Saved entries
[Start of Attachment]

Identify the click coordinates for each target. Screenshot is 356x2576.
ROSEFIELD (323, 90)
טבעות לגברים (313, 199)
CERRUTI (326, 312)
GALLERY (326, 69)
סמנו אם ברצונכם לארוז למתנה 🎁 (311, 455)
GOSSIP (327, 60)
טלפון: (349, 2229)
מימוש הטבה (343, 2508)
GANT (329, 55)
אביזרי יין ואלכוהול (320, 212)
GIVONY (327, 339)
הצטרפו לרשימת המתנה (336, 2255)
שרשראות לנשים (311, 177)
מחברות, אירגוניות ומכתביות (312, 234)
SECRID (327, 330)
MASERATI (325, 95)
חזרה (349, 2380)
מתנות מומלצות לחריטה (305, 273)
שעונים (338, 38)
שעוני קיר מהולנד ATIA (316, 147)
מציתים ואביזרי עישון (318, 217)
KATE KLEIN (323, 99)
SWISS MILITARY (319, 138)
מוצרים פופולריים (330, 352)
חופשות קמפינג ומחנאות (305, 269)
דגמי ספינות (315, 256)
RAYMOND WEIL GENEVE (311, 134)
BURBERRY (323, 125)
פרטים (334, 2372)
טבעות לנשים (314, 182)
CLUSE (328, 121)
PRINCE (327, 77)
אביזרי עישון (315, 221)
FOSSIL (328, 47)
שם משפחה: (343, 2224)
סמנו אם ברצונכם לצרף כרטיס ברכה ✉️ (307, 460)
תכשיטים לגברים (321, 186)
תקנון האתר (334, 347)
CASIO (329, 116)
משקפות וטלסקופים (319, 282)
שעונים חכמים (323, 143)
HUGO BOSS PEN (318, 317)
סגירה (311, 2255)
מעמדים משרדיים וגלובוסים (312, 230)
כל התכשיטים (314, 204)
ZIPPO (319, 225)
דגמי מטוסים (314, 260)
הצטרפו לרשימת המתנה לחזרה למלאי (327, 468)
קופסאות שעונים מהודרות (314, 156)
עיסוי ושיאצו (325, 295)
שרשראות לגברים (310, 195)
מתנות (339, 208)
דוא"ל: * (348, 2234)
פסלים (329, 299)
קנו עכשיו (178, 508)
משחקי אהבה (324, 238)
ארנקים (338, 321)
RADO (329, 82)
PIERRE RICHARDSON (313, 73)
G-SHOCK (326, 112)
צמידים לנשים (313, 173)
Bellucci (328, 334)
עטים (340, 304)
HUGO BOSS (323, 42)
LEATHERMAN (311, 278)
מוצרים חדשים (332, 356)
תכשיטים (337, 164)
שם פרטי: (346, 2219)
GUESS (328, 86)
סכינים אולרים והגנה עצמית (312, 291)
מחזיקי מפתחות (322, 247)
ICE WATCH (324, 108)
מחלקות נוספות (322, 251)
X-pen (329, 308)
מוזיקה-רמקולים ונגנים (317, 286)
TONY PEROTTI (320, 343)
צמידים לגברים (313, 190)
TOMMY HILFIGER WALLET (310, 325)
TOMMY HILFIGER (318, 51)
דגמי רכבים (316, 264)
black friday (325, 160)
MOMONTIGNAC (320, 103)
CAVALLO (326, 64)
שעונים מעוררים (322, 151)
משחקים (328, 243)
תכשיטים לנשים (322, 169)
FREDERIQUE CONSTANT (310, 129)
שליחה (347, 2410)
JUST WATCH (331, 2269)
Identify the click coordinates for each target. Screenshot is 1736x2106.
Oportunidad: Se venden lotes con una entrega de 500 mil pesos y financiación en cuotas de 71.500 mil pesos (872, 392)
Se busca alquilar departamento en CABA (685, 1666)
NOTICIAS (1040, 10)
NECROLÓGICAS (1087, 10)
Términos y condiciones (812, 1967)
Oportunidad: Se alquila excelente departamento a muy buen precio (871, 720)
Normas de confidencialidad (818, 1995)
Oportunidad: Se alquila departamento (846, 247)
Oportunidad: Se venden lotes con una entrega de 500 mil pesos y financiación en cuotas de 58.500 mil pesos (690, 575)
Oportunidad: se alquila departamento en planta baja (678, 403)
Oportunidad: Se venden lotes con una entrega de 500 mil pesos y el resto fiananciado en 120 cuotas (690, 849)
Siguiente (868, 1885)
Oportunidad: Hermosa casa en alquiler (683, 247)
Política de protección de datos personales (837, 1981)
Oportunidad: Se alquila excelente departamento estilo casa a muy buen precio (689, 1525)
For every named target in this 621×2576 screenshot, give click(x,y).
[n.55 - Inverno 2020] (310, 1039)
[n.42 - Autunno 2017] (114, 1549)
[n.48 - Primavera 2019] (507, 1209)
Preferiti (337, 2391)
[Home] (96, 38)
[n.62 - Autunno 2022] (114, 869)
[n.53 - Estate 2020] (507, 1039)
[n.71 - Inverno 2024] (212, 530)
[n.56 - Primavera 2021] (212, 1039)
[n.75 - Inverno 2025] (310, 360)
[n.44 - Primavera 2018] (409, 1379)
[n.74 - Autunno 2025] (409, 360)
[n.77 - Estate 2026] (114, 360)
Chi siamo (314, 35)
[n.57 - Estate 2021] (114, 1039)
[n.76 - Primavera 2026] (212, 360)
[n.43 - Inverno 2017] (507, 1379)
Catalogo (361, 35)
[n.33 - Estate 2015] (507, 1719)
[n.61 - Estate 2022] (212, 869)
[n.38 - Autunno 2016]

[End of Attachment]

§ YOUR ASSIGNMENT
Only one number is wanted: how many lines in the records above contain the string "Oportunidad".

§ TASK ANSWER
8